Top of Data supplied
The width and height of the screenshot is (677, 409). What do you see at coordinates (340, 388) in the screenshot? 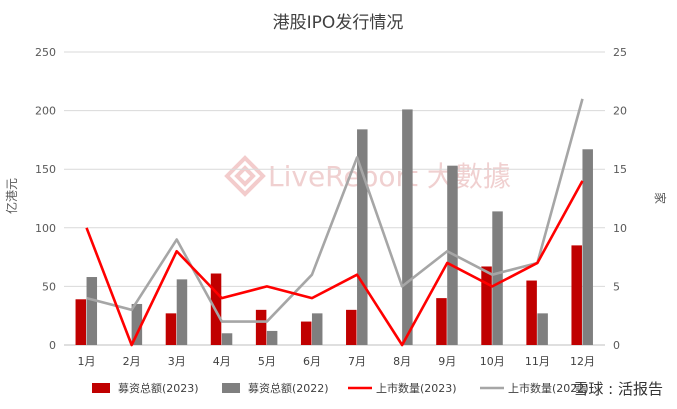
I see `legend: 募资总额(2023) 募资总额(2022) 上市数量(2023) 上市数量(2022)` at bounding box center [340, 388].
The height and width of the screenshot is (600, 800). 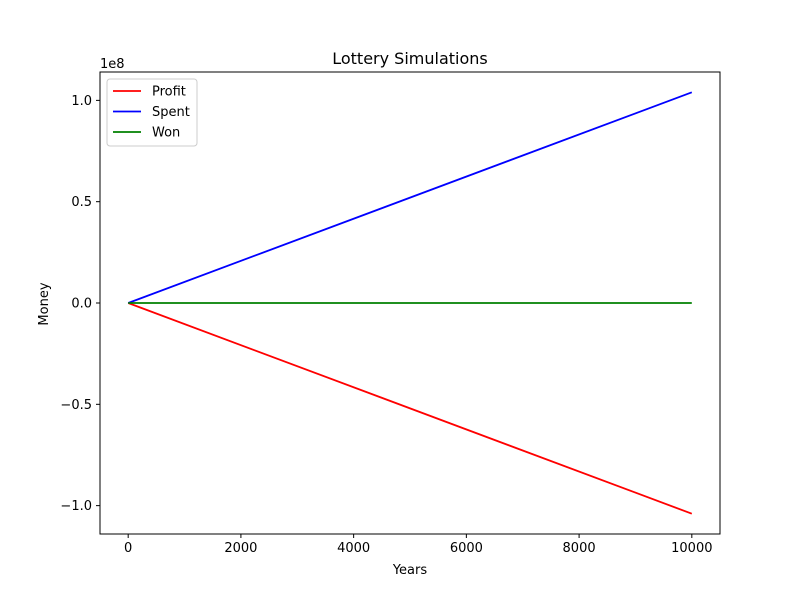 I want to click on y-axis-ticks: 1.0 0.5 0.0 −0.5 −1.0, so click(x=80, y=304).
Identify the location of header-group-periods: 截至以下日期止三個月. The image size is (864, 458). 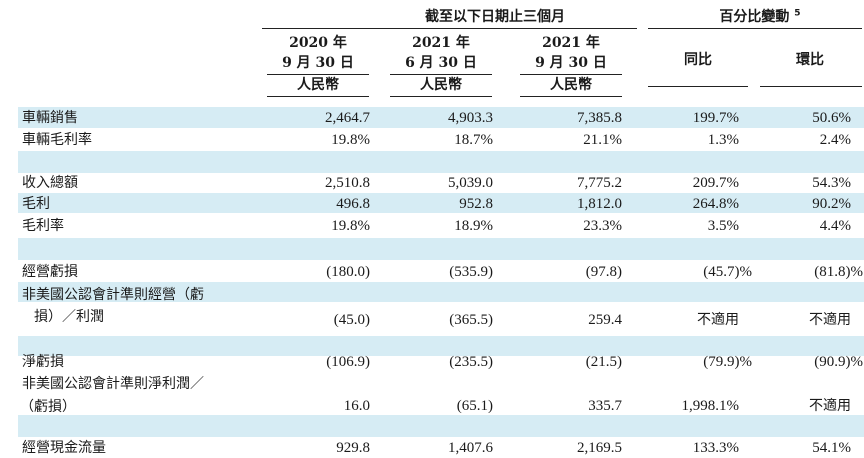
(495, 17).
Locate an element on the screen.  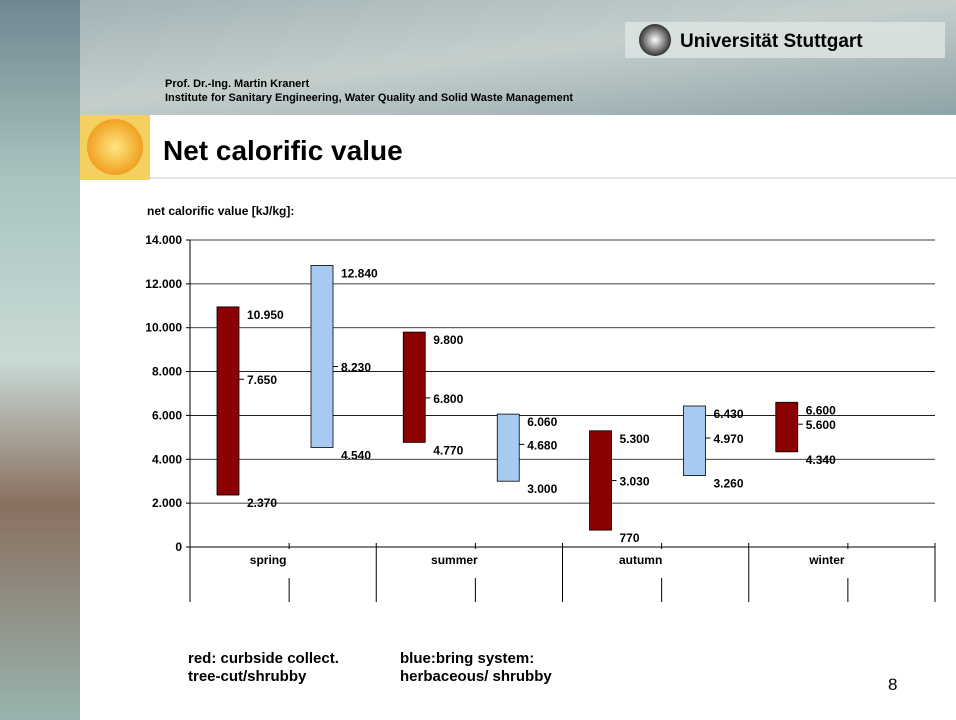
y-tick-label: 2.000 is located at coordinates (167, 503).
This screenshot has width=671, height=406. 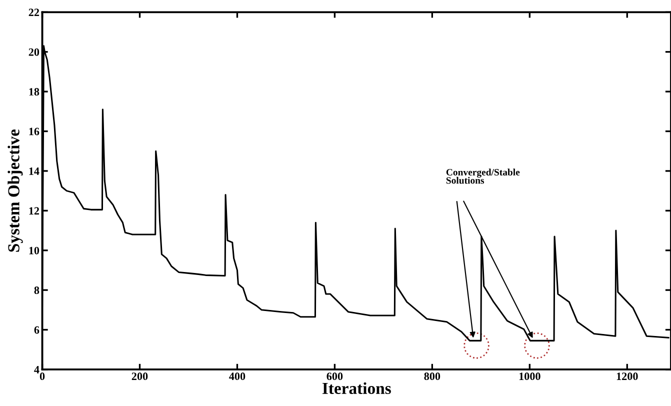 What do you see at coordinates (34, 92) in the screenshot?
I see `y-tick-label: 18` at bounding box center [34, 92].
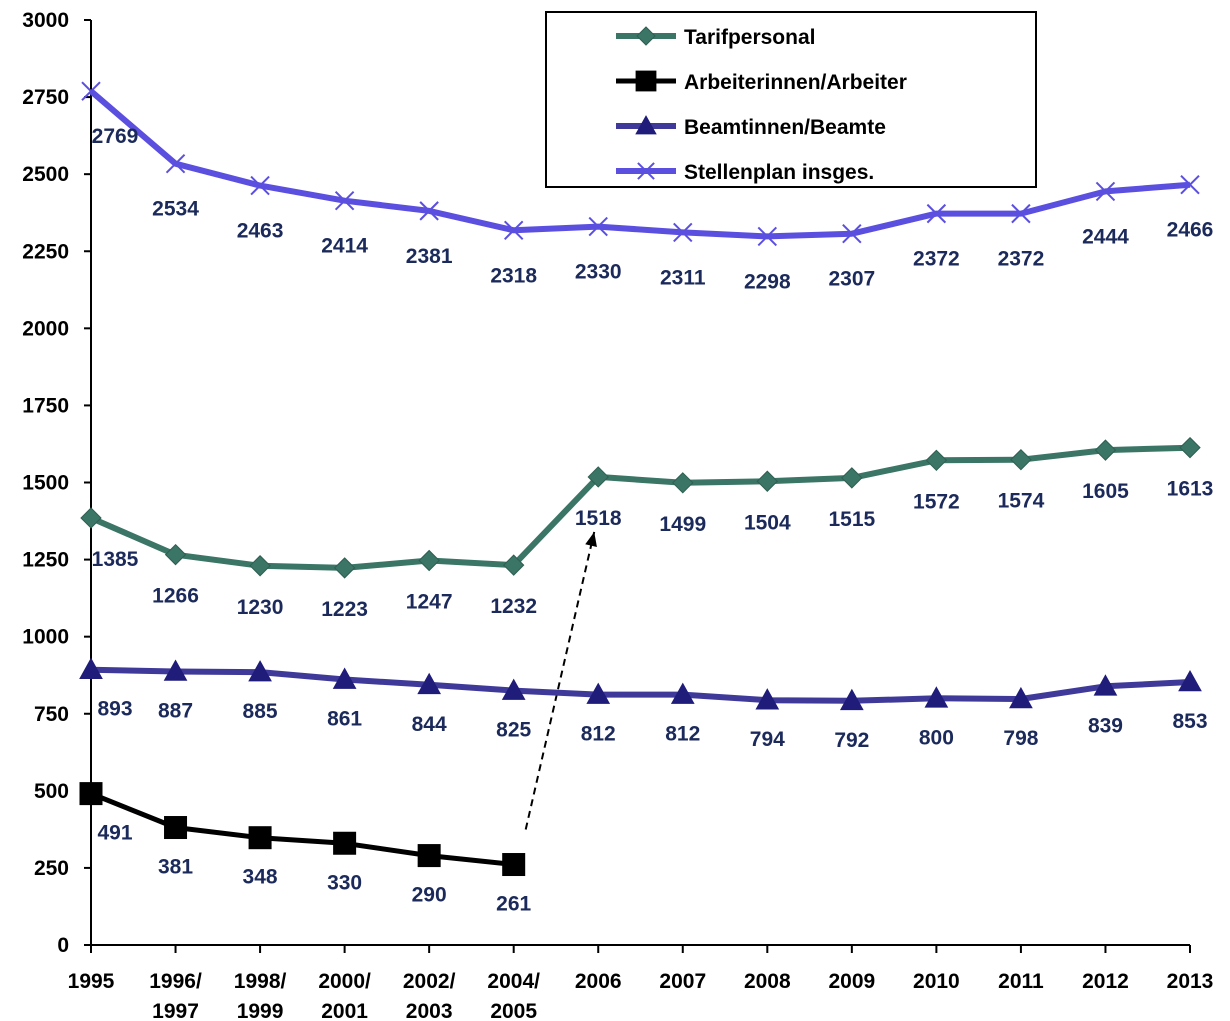  What do you see at coordinates (750, 38) in the screenshot?
I see `legend-label: Tarifpersonal` at bounding box center [750, 38].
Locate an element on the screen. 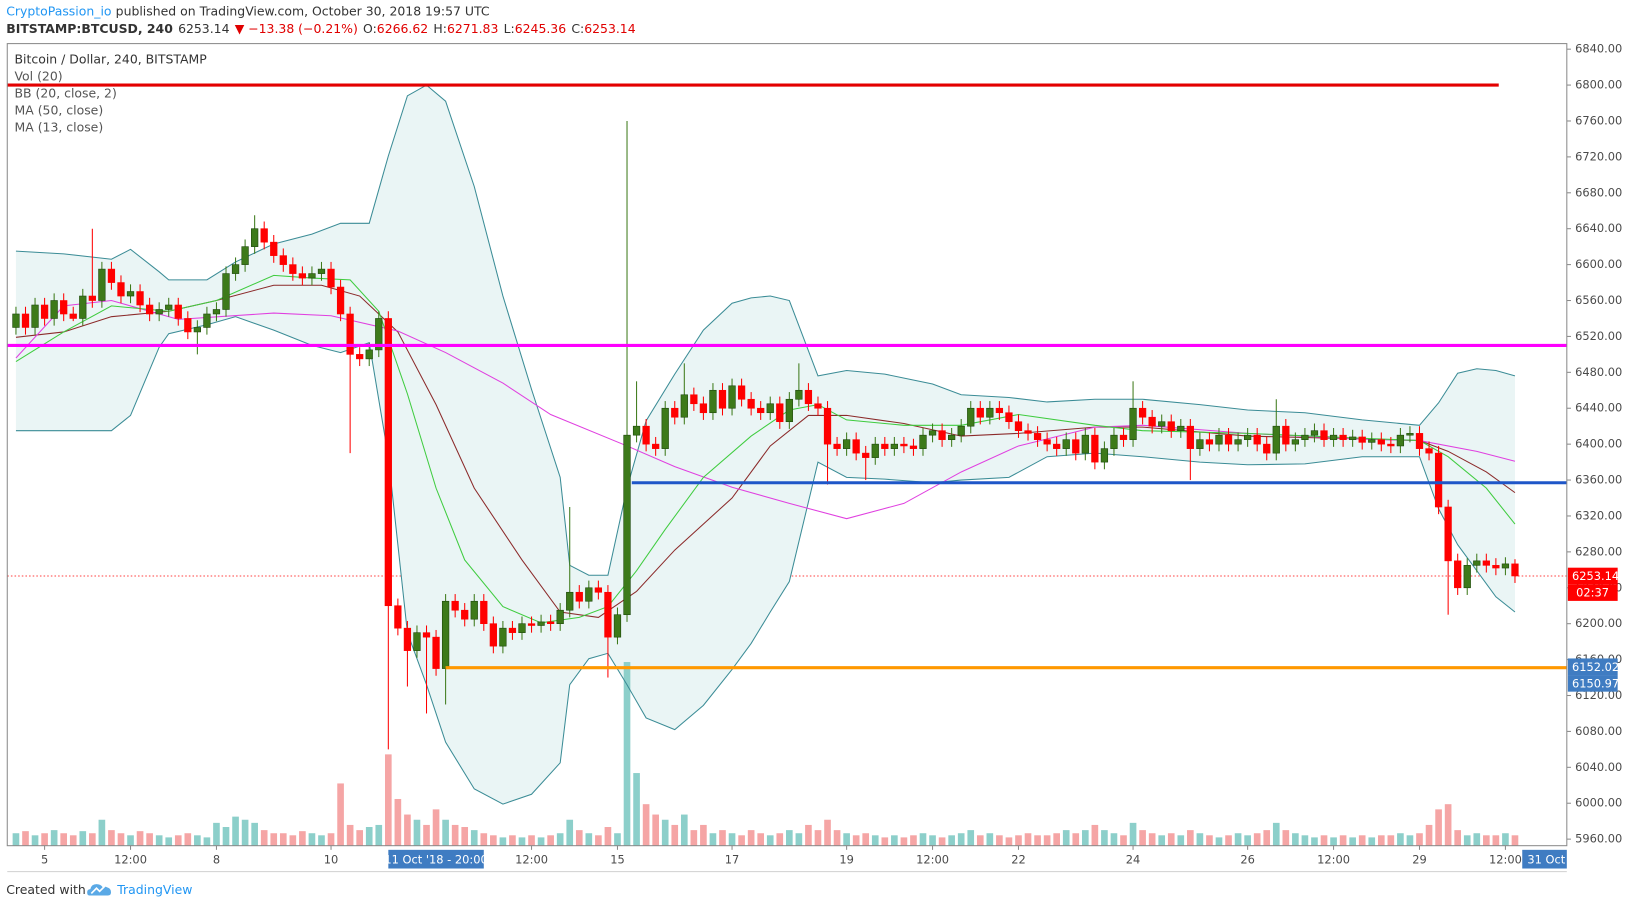  legend-item: BB (20, close, 2) is located at coordinates (66, 92).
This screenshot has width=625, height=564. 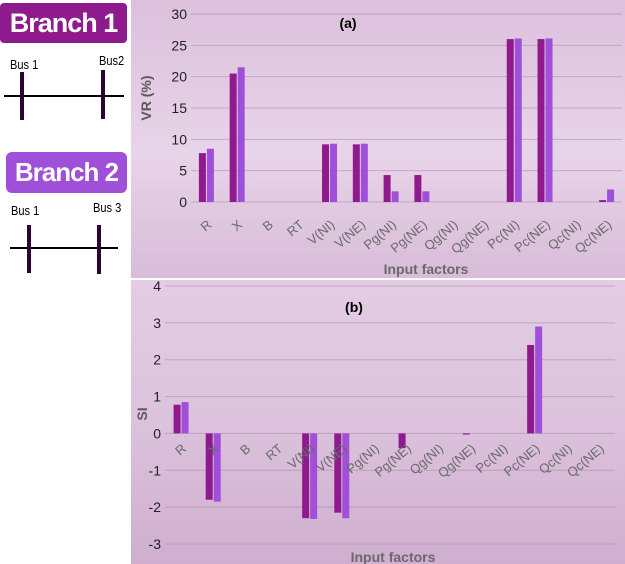 I want to click on chart-b-bar-s1-x, so click(x=209, y=466).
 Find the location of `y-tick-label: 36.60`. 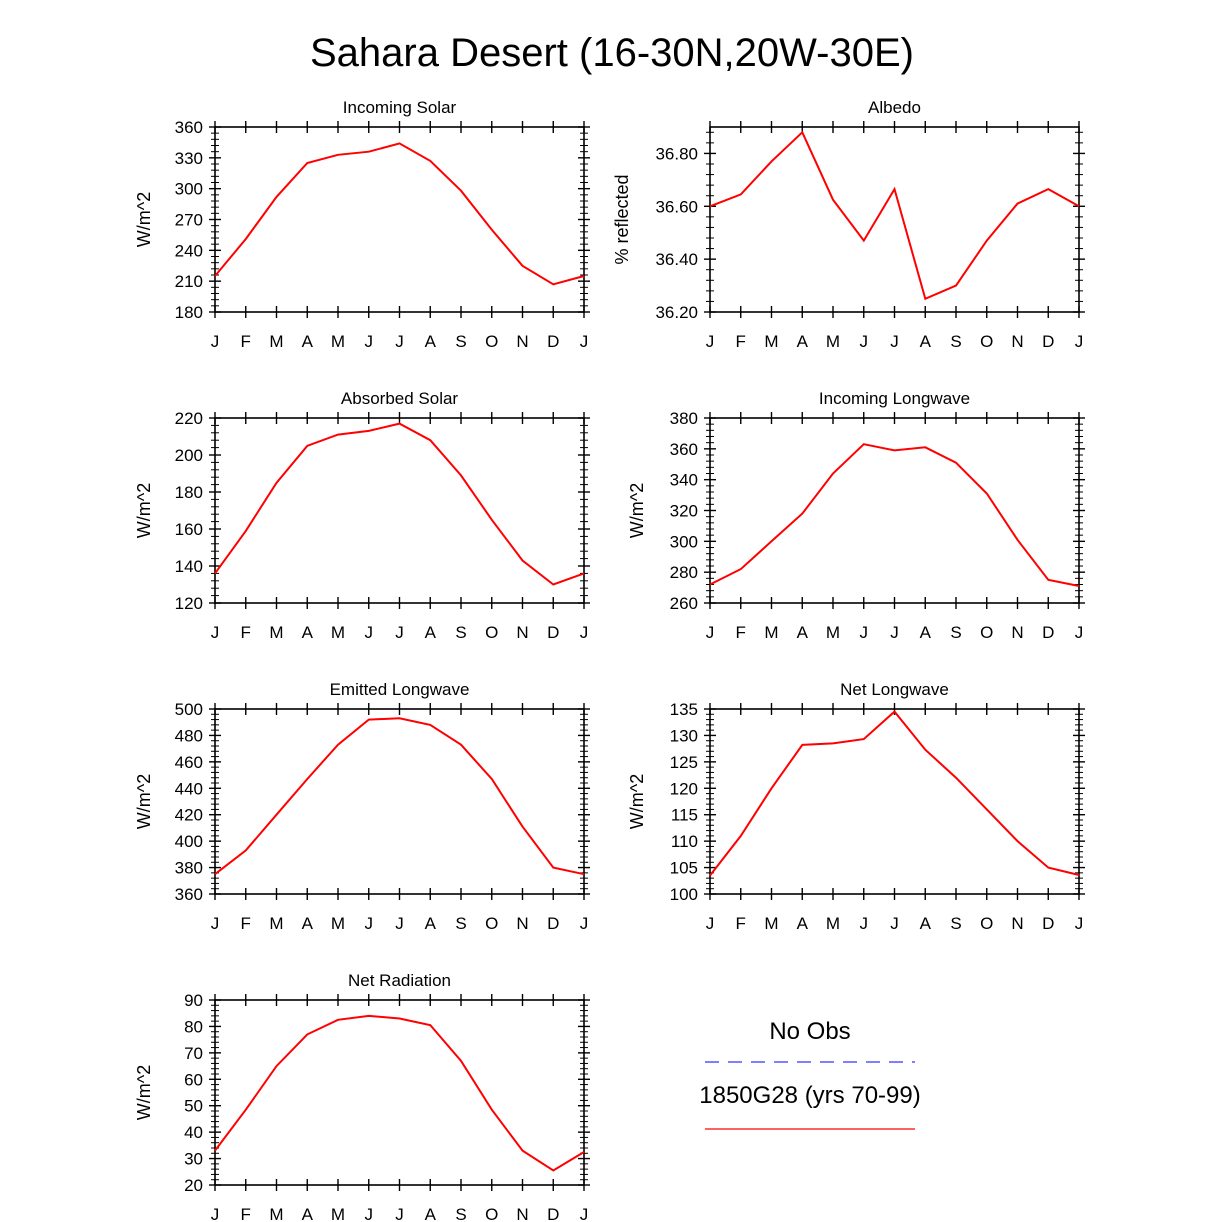

y-tick-label: 36.60 is located at coordinates (676, 206).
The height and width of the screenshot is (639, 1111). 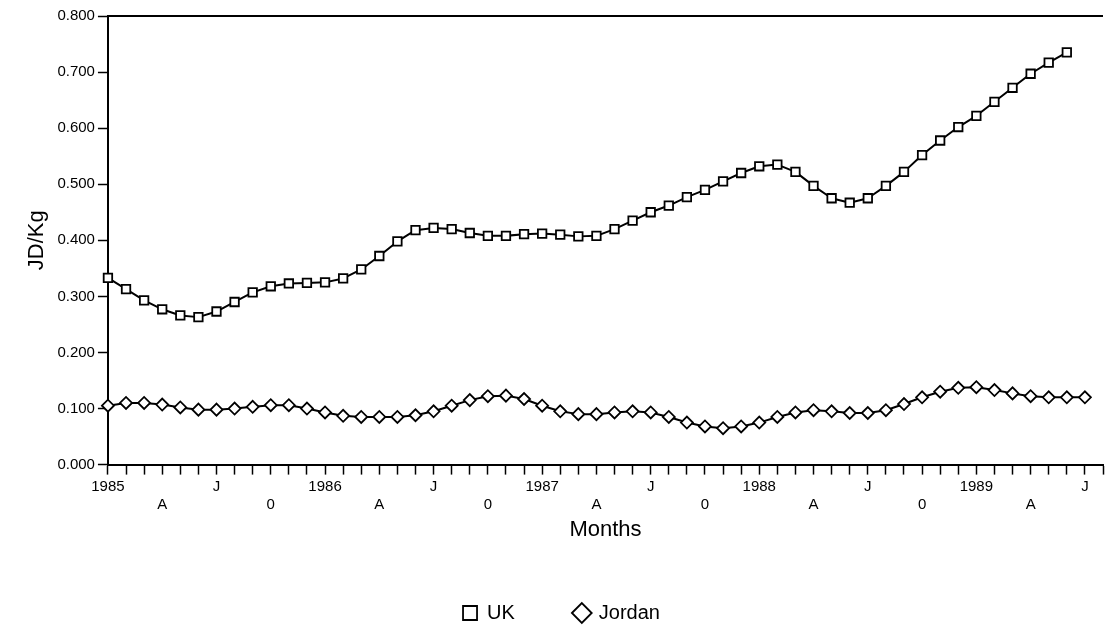 I want to click on y-tick-label: 0.000, so click(x=76, y=463).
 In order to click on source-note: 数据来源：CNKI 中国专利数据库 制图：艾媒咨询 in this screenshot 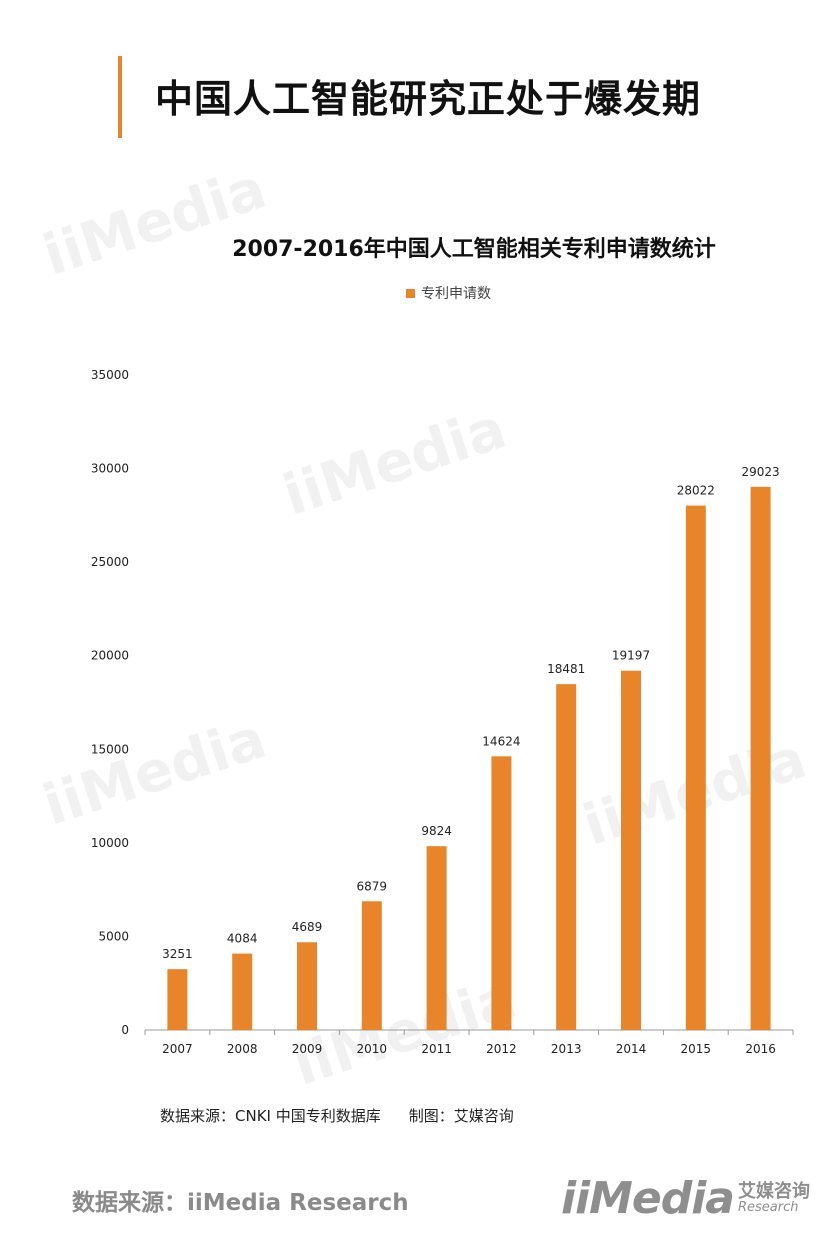, I will do `click(337, 1116)`.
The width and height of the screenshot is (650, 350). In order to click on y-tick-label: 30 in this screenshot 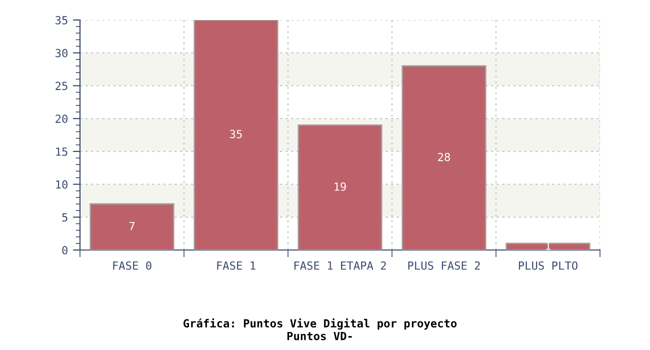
Bottom of Data supplied
■ **Task brief**:
Reproduce the items verbatim from the beginning up to and including the line containing "center [340, 388].", omitting the pictures from your answer.

■ **Response below**:
The width and height of the screenshot is (677, 409). What do you see at coordinates (340, 388) in the screenshot? 
I see `legend: 募资总额(2023) 募资总额(2022) 上市数量(2023) 上市数量(2022)` at bounding box center [340, 388].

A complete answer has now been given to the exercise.